STATED PROBLEM
Reproduce the items below word for word, from the first line through the line that contains "tutoriel (695, 1369)", including that line.

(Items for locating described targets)
--------------------------------
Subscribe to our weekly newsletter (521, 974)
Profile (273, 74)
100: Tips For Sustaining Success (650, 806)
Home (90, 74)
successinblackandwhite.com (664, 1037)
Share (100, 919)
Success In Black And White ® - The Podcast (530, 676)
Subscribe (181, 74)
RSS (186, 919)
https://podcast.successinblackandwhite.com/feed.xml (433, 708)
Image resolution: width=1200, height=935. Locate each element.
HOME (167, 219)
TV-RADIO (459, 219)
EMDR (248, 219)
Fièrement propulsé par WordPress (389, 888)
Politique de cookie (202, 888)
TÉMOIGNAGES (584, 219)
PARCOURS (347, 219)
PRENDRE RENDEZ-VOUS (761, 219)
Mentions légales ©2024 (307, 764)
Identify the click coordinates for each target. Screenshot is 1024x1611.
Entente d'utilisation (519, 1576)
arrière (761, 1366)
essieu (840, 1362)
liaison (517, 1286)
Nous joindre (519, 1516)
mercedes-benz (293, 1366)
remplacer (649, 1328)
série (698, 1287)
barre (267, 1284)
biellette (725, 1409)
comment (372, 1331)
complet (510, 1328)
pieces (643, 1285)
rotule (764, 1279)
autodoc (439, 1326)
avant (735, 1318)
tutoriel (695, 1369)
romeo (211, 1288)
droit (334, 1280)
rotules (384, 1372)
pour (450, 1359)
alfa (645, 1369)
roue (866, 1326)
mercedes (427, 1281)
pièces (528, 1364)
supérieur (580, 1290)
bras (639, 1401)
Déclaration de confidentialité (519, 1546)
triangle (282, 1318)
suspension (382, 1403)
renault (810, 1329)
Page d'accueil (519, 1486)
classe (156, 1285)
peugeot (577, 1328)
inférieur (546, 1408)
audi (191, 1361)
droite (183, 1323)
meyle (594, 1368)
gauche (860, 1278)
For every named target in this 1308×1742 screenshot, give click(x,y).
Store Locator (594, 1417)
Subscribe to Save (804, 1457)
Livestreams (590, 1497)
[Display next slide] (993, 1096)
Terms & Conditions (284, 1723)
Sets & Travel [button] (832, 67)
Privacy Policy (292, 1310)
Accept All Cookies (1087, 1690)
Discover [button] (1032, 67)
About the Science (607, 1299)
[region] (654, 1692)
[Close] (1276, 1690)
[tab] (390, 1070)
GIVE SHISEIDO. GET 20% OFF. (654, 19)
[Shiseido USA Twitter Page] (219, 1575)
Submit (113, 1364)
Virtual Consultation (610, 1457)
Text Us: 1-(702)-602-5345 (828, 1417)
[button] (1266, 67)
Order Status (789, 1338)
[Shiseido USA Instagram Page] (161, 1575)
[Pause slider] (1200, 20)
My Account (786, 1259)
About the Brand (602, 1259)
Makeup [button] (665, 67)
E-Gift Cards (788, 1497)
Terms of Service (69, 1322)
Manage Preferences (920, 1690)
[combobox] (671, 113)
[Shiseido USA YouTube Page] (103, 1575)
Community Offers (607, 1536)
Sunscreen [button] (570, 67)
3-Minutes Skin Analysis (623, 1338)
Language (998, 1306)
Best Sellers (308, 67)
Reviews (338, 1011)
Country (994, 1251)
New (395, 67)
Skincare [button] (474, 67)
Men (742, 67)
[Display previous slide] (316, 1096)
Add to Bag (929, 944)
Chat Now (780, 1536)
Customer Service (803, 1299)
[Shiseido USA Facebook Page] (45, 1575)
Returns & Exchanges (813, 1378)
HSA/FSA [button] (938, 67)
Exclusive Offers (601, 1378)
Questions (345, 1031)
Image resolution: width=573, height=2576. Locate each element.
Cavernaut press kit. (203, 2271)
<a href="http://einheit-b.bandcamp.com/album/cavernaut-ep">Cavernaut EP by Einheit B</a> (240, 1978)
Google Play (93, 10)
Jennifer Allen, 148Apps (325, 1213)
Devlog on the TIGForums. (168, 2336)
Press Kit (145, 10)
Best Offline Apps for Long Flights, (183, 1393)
--------------------------------
THE ANSWER
Subscribe to our weekly newsletter (521, 974)
Profile (273, 74)
100: Tips For Sustaining Success (650, 806)
Home (90, 74)
successinblackandwhite.com (664, 1037)
Share (100, 919)
Success In Black And White ® - The Podcast (530, 676)
Subscribe (181, 74)
RSS (186, 919)
https://podcast.successinblackandwhite.com/feed.xml (433, 708)
Image resolution: width=1200, height=935. Locate each element.
HOME (167, 219)
TV-RADIO (459, 219)
EMDR (248, 219)
Fièrement propulsé par WordPress (389, 888)
Politique de cookie (202, 888)
TÉMOIGNAGES (584, 219)
PARCOURS (347, 219)
PRENDRE RENDEZ-VOUS (761, 219)
Mentions légales ©2024 (307, 764)
Identify the click coordinates for each target. Screenshot is 1024x1611.
Entente d'utilisation (519, 1576)
arrière (761, 1366)
essieu (840, 1362)
liaison (517, 1286)
Nous joindre (519, 1516)
mercedes-benz (293, 1366)
remplacer (649, 1328)
série (698, 1287)
barre (267, 1284)
biellette (725, 1409)
comment (372, 1331)
complet (510, 1328)
pieces (643, 1285)
rotule (764, 1279)
autodoc (439, 1326)
avant (735, 1318)
tutoriel (695, 1369)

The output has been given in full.